By Melinda Ruth
“We started out all wrong, did it how everyone tells you not to do it.” In a small classroom, Seth Pennington sat at the front of the room. The desks were arranged in a square while Seth addressed the room. He came to our Editing & Publishing classroom to explain how Sibling Rivalry came to be, and how they thrived in a diminishing publishing industry.
Sibling Rivalry is a small independent publisher based out of North Little Rock in Bryan and Seth’s house. They have since become a beacon for minority writers everywhere.
“In 2010, Bryan was publishing in Ganymede, a New York City based literary journal for gay men. The creator of Ganymede offered to make a book of Bryan’s poetry. He was going to create a press to make it look official.”
But two months later, he was gone.
“People started talking to Bryan, wondering what was going to happen to their work in Ganymede.” Bryan went to New York to arrange a memorial issue and reading, celebrating Ganymede’s legacy while also mourning the loss of it.
It was there that Ocean Vuong, who had been published in Ganymede, asked Bryan if he would publish a small chapbook for him. And Bryan did. In the meantime, Brain started a new literary magazine, Assaracuss, which was the only gay men’s poetry journal at the time.
“I went to UALR” — University of Arkansas in Little Rock– “to study with my friend, poet Nicole Brown. There I met Bryan through an anthology reading about being gay and religious.” Bryan and Seth clicked, and it wasn’t long before Seth took over design for Sibling Rivalry, in which he designs 99% of the covers.
Bryan and Seth are full-time paralegals in Little Rock, a job that while demanding, allows them to do what they love–publishing.
“We wanted to invest in Arkansas.”
And they did.
Sibling Rivalry is recognized by the Library of Congress where they are included in the rare book and findings room. They are also the independent press to win a Lambda Literary award in Gay and Lesbian poetry.
But that’s not as important as their commitment to their community.
“Our main focus is on minority groups. We wanted to find something common in the language of people who have been othered. We want to believe in the work, but we want to believe in the people most.”
Seth and Bryan worked with poet Randi Romo, a queer activist who started as a spoken word artist, then worked their way to the page. Bryan and Seth worked with them on craft, execution, manuscript building, and more until their book, Othered, was released.
In June of 2019, I went to a wine bar to attend the launch party for “Stonewall 50,” a book of poetry celebrating the fifty-year anniversary of the Stonewall riots which catapulted the LGBTQ+ civil right movement. I was able to meet Randi Romo and listen to other minority poets read their work.
As an indie for-profit press, Seth and Bryan are able to be involved with their writers in a way that most presses aren’t. “We don’t want a board to undermine decisions.”
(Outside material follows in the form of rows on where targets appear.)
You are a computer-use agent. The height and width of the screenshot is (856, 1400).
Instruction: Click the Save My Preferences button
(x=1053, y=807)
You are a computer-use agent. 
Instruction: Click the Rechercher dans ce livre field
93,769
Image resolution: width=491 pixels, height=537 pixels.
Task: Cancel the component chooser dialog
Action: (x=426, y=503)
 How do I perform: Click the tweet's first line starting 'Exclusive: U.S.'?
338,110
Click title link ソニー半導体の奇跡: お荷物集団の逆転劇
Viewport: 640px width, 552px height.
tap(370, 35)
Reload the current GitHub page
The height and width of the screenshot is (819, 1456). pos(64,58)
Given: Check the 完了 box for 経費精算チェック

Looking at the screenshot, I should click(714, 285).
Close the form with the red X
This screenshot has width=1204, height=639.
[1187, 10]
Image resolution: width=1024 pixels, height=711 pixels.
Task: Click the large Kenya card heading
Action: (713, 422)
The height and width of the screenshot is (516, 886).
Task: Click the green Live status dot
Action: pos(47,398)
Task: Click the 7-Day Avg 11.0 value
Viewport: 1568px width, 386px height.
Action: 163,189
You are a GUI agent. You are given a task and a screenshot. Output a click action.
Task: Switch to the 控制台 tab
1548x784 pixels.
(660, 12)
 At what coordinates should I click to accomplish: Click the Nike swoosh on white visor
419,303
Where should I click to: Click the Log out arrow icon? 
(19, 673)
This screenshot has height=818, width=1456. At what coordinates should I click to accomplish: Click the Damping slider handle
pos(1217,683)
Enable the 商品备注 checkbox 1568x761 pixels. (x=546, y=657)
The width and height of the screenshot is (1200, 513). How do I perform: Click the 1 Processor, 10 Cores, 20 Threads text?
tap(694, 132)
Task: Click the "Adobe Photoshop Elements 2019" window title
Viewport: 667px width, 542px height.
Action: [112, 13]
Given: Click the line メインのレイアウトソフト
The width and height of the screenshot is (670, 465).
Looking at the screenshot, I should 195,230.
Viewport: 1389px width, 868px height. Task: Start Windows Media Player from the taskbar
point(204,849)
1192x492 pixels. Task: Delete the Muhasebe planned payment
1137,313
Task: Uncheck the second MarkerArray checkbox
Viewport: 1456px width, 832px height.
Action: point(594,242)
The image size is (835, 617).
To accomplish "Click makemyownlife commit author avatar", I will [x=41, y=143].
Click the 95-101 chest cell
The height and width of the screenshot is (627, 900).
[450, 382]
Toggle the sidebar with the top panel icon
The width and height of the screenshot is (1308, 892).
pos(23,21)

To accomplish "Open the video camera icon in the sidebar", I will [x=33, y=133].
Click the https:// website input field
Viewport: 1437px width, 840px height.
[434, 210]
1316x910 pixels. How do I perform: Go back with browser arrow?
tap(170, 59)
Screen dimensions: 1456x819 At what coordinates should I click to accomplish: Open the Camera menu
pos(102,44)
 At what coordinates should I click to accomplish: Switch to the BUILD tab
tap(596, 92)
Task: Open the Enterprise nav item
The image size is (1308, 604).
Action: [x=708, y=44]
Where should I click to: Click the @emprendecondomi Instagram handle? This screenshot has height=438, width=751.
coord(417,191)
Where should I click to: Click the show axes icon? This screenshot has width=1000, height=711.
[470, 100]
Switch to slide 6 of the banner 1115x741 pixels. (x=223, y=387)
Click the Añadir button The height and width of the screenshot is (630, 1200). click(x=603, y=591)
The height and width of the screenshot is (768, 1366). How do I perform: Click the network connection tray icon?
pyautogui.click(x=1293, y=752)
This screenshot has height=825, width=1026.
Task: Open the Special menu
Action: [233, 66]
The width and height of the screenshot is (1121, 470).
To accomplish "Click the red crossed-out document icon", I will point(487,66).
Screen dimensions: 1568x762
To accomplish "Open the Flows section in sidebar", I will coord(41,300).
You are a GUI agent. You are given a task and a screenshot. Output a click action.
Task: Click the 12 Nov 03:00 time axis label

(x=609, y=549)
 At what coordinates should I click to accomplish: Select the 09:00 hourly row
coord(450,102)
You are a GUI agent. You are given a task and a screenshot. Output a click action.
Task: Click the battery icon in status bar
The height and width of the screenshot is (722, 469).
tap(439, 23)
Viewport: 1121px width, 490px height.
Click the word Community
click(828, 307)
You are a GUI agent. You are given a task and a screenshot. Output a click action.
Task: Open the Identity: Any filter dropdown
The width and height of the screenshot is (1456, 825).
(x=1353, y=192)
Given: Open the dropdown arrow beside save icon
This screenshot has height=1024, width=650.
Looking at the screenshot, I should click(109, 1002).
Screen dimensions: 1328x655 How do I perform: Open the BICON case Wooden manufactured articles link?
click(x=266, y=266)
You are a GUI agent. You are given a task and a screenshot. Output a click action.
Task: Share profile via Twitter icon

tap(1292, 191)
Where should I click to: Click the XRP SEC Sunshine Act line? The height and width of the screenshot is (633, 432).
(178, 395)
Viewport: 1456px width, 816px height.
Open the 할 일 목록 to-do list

In addition, they created the Sibling Rivalry Foundation, a nonprofit dedicated to lifting the voices of minority poets, such as Undocupoets, a coalition run with Amazon for undocumented poets to help offset the costs for submissions and events.
Seth and Bryan are also working in conjunction with Queer Arts Arkansas to try and bring more queer artists to Arkansas, hoping to put their home state on the map for queer artists.
Since they’ve begun, Sibling Rivalry has published chapbooks by poets such as Kaveh Akbar, Saeed Jones, Carl Phillips, Franny Choi, and more.
So how are they able to do all of this?
Sibling Rivalry works with a print-on-demand system run through Ingram in Tennessee. They use Lightning Source, where they can fix errors between printings without investing in a lot of stock. This not only allows them to minimize stock, but also cut the costs related to big publishing.
Sibling Rivalry’s chapbooks typically cost around ten to twelve dollars and thanks to their system, Sibling Rivalry is able to afford a generous royalties package of around 30% with copies. “Ninety cents of every dollar we earn goes back into the press. The other ten cents goes into funding book launches and other projects.”
Although they are on a hiatus for 2020, Sibling Rivalry typically reads manuscripts–both chapbook and full length–from March 1 to June 1. While they tend to be poetry focused, Sibling Rivalry also publishes fiction and non-fiction. Instead of the traditional reading fee, Sibling Rivalry has you purchase one of their books.
“Choosing a publisher is like choosing a family. We want writers to support each other. If money is a barrier, the fee is dropped.”
As Seth prepared to leave, he parted with a promise of things to come. “We hope to do more in the future.”